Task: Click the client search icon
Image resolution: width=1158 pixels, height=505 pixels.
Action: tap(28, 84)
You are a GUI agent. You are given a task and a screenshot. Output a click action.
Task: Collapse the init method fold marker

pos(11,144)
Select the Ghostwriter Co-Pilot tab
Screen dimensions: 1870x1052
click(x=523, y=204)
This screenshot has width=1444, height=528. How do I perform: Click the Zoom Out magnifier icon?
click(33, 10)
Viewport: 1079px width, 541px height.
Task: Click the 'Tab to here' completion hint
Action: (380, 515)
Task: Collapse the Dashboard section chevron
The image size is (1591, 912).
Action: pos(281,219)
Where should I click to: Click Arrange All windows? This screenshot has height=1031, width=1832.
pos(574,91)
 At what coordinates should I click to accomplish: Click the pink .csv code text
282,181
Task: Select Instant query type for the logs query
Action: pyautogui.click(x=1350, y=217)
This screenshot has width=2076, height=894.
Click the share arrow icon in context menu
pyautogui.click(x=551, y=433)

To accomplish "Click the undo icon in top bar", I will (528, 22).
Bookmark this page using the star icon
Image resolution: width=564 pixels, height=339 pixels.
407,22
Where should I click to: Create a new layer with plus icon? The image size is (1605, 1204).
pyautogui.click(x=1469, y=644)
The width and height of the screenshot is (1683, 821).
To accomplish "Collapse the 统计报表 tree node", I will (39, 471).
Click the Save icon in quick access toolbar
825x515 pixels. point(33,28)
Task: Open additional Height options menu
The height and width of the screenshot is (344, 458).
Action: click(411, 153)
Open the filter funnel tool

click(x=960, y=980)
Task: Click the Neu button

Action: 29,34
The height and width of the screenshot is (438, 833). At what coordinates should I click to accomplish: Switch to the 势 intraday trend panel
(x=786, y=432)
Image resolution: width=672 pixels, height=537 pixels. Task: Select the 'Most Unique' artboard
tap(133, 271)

****************

> [Your instructions]
A complete answer lists each line of the data that holds the word "will".

> [Result]
To accomplish "Click the undo icon in top bar", I will (528, 22).
To accomplish "Collapse the 统计报表 tree node", I will (39, 471).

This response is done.